**TEXT**
** Start **

NEW YORK SUPREME COURT, APPELLATE DIVISION, FIRST DEPARTMENT


May 26, 2009

THE PEOPLE OF THE STATE OF NEW YORK, RESPONDENT,
v.
JOHN MCCRAY, DEFENDANT-APPELLANT.

Order, Supreme Court, New York County (Charles J. Tejada, J.), entered on or about March 4, 2008, which adjudicated defendant a level three sex offender pursuant to the Sex Offender Registration Act (Correction Law article 6-C), unanimously affirmed, without costs.

Published by New York State Law Reporting Bureau pursuant to Judiciary Law § 431.

This opinion is uncorrected and subject to revision before publication in the Official Reports.

Catterson, J.P., McGuire, Moskowitz, DeGrasse, Freedman, JJ.

6459/03

Defendant was properly assessed 20 points under the risk factor for continuing course of sexual misconduct, since, in his plea allocution, defendant admitted engaging in such conduct "on a number of occasions," during a six-month period, and "[f]acts . . . elicited at the time of entry of a plea of guilty shall be deemed established by clear and convincing evidence and shall not be relitigated" (Correction Law § 168-n[3]).

** End **

Target pointing data
** Start **

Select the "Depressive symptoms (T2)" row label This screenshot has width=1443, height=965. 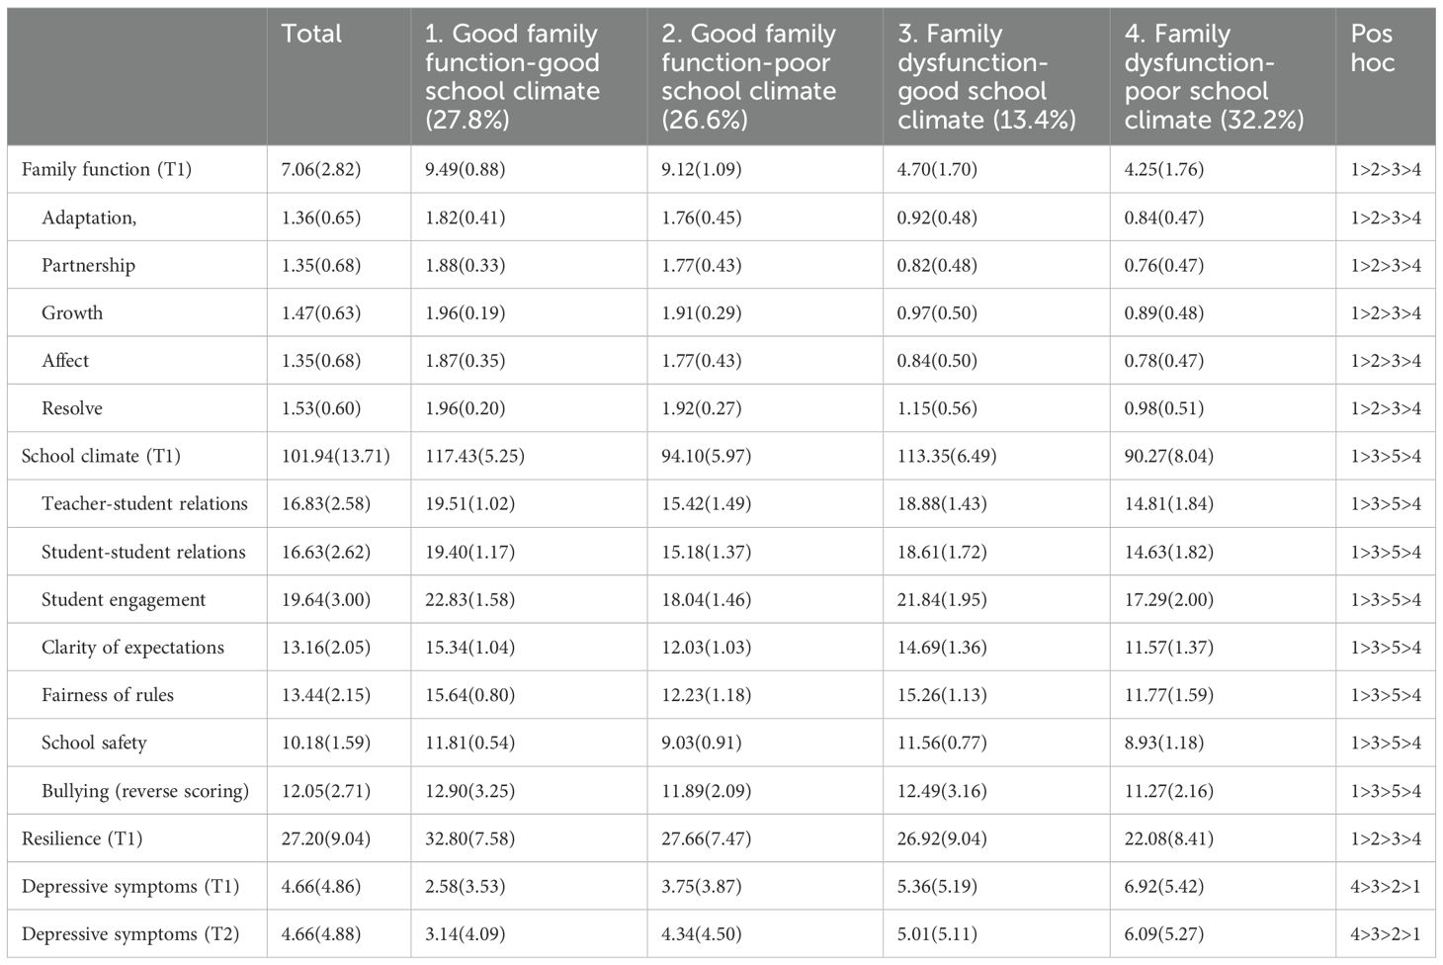130,934
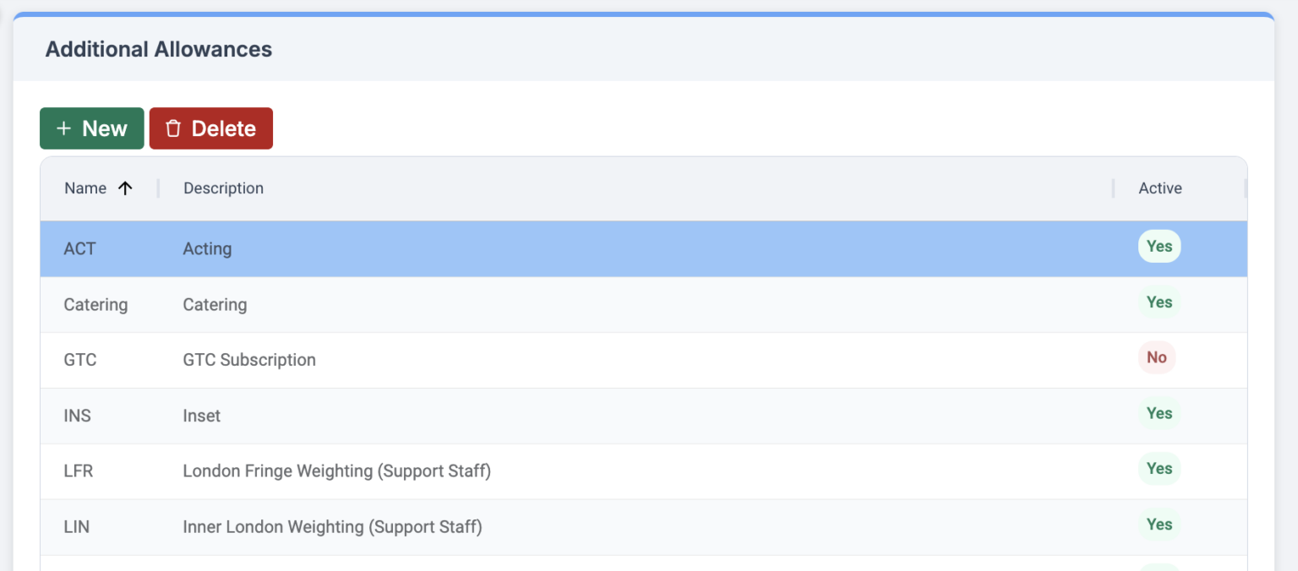The width and height of the screenshot is (1298, 571).
Task: Select London Fringe Weighting (Support Staff) row
Action: tap(336, 471)
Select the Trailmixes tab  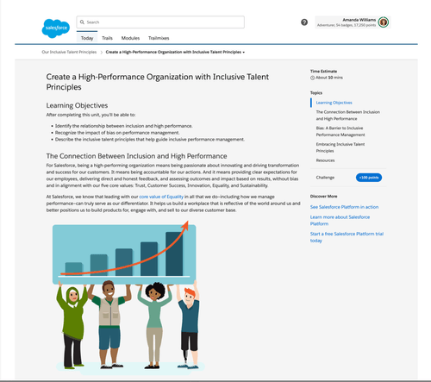coord(159,38)
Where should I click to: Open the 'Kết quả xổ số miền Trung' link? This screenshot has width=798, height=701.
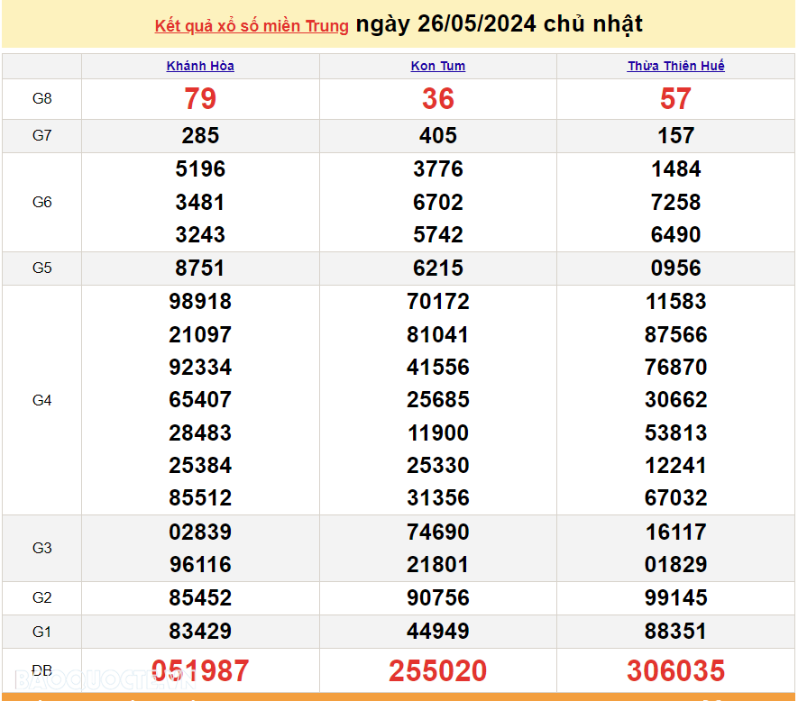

** End **

**SET PROBLEM**
Reproduce the appellate decision in full, word for word.

**EXERCISE ANSWER**
NEW YORK SUPREME COURT, APPELLATE DIVISION, FIRST DEPARTMENT


May 26, 2009

THE PEOPLE OF THE STATE OF NEW YORK, RESPONDENT,
v.
JOHN MCCRAY, DEFENDANT-APPELLANT.

Order, Supreme Court, New York County (Charles J. Tejada, J.), entered on or about March 4, 2008, which adjudicated defendant a level three sex offender pursuant to the Sex Offender Registration Act (Correction Law article 6-C), unanimously affirmed, without costs.

Published by New York State Law Reporting Bureau pursuant to Judiciary Law § 431.

This opinion is uncorrected and subject to revision before publication in the Official Reports.

Catterson, J.P., McGuire, Moskowitz, DeGrasse, Freedman, JJ.

6459/03

Defendant was properly assessed 20 points under the risk factor for continuing course of sexual misconduct, since, in his plea allocution, defendant admitted engaging in such conduct "on a number of occasions," during a six-month period, and "[f]acts . . . elicited at the time of entry of a plea of guilty shall be deemed established by clear and convincing evidence and shall not be relitigated" (Correction Law § 168-n[3]).